Paulo Elpídio de Menezes Neto, é articulista do Focus, cientista político, membro da Academia Brasileira de Educação, Rio de Janeiro; ex-reitor da UFC, ex-secretário nacional da Educação superior do MEC; ex-secretário de educação do Ceará.

“Quando os verdadeiros inimigos são muito fortes, é preciso escolher inimigos mais fracos”. Umberto Eco

Em breves observações acerca das múltiplas figuras assumidas pela mídia, aventurei-me, em texto anterior, a incursionar aos espaços por onde circulam as informações sobre fatos, circunstâncias e as ideias. O terreno no qual me  aventurei pisar está calçado de riscos e tomado por privilégios que não pretendo ofender, sequer questionar a sério. Naquela ocasião,  recorri a um título provocativo, admito: “A mídia transgressora: há vida inteligente nas redes sociais”. Traço, a contragosto, breve sumário do texto lembrado em homenagem aos leitores eventuais, ainda que suspeite da sua fidelidade a leituras tão pouco recomendadas.

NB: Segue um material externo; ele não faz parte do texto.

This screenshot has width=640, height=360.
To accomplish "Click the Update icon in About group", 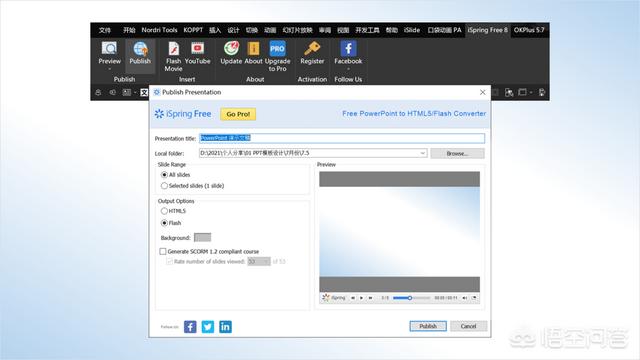I will click(x=231, y=49).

Comparei as redes sociais à mídia tradicional. Extraí exemplos de virtudes e largos pecados que as assemelham e distanciam. E de como atuam os controles “políticos” e os do Estado sobre esses meios de comunicação. Sem esquecer, naturalmente, a força dos canais de financiamento que tornaram possível o advento audacioso dos hackers a soldo, da imprensa marrom e de parte dos grandes conglomerados da grande imprensa e dos canais audiovisuais. Dos primeiros jornais aos blogs e sites nestes dias pletóricos de informação e de compactação das ideias, a realidade foi sendo apropriada e reconstruída segundo propósitos particulares. Nas redes sociais se requenta o caldo de cultura de um tipo de jornalismo popularesco, movido a proselitismo, intolerância e ódio. Excessos a parte, e por essa razão, não generalizei julgamentos – tampouco o farei agora.

Não me disponho, entretanto, a retomar o tema; nada obstante, não pretendo abandoná-lo por inteiro.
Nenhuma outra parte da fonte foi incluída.